Enrich your Splunk security events with real-time IP threat intelligence from ipinsights.io.

Overview

Splunk is a leading data analytics and SIEM (Security Information and Event Management) platform used by security teams worldwide for log management, real-time monitoring, advanced threat detection, and incident investigation. Its powerful Search Processing Language (SPL) and extensible app framework make it ideal for integrating external threat intelligence feeds.

By integrating ipinsights.io you can automatically enrich every Splunk event containing an IP address with real-time threat intelligence — including reputation scores, geolocation, ASN data, Tor/proxy/VPN detection and blocklist membership — giving your SOC analysts instant context directly within Splunk dashboards and searches.
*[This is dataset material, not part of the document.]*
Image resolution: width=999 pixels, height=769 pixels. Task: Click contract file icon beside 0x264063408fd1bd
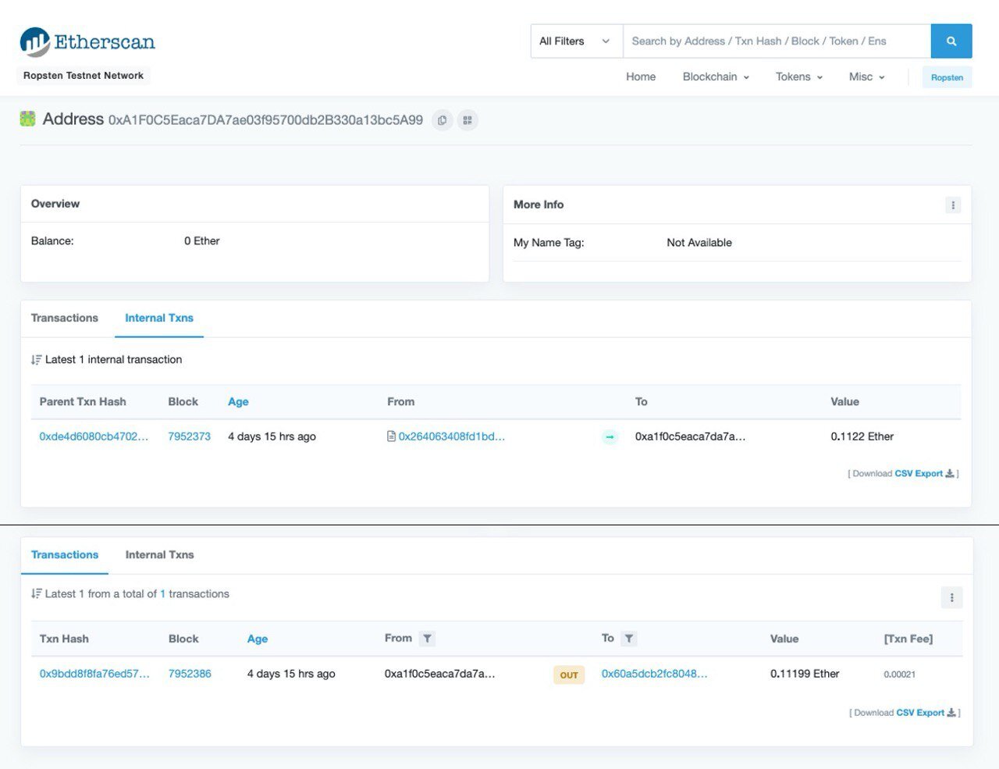(x=391, y=436)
The integration uses a custom search command built with the Splunk SDK for Python, or alternatively a scripted lookup, to seamlessly call the ipinsights.io API at search time and enrich events with threat data. Results are cached in a KV store collection for performance and visualised on custom dashboards.

Architecture Overview

The diagram below shows the end-to-end data flow when security events are enriched with threat intelligence:

┌──────────────────┐ raw events ┌──────────────────────┐ HTTP GET ┌──────────────────────┐ │ Data Sources │ ──────────────▶ │ Splunk Indexer │ │ ipinsights.io API │ │ (firewalls, IDS, │ │ (index=security) │ │ /api/v1/lookup │ │ web servers) │ └──────────┬───────────┘ └──────────┬───────────┘ └──────────────────┘ │ │ │ SPL search │ ▼ │ ┌──────────────────┐ API call JSON │ │ Custom Search │ ─────────────────────────▶ │ │ Command or │ ◀──────────────────────────┘ │ Scripted Lookup │ response └──────────┬───────┘ │ │ enriched results ▼ ┌──────────────────────────┐ │ KV Store Lookup Cache │ │ + Dashboard Panels │ │ + Alerts & Reports │ └──────────────────────────┘
  1. Data sources (firewalls, IDS/IPS, web servers, etc.) send raw events to the Splunk indexer.
  2. A scheduled or ad-hoc SPL search extracts unique source IP addresses from security events.
  3. The custom search command (or scripted lookup) calls the ipinsights.io API for each unique IP.
  4. The JSON response containing threat score, geolocation, ASN data and blocklist status is parsed and merged into the event.
  5. Enriched results are written to a KV store collection for caching and fast lookups.
  6. Custom dashboards, alerts and reports visualise the enriched data for SOC analysts.

Prerequisites

  • Splunk Enterprise 8.x+ or Splunk Cloud
  • Admin access to the Splunk instance (required for installing apps and custom commands)
  • Python 3 available on all search heads (Splunk 8.x+ ships with Python 3 by default)
  • The Splunk SDK for Pythonpip install splunk-sdk (included when bundled with the app)
  • An ipinsights.io API key — available on your profile page (or register for free)
  • Outbound HTTPS (port 443) access from Splunk search heads to https://ipinsights.io

Step 1 — Create a Custom Search Command

The heart of the integration is a custom streaming search command that takes an IP field name as an argument, calls the ipinsights.io API for each unique IP, and appends enrichment fields to every event.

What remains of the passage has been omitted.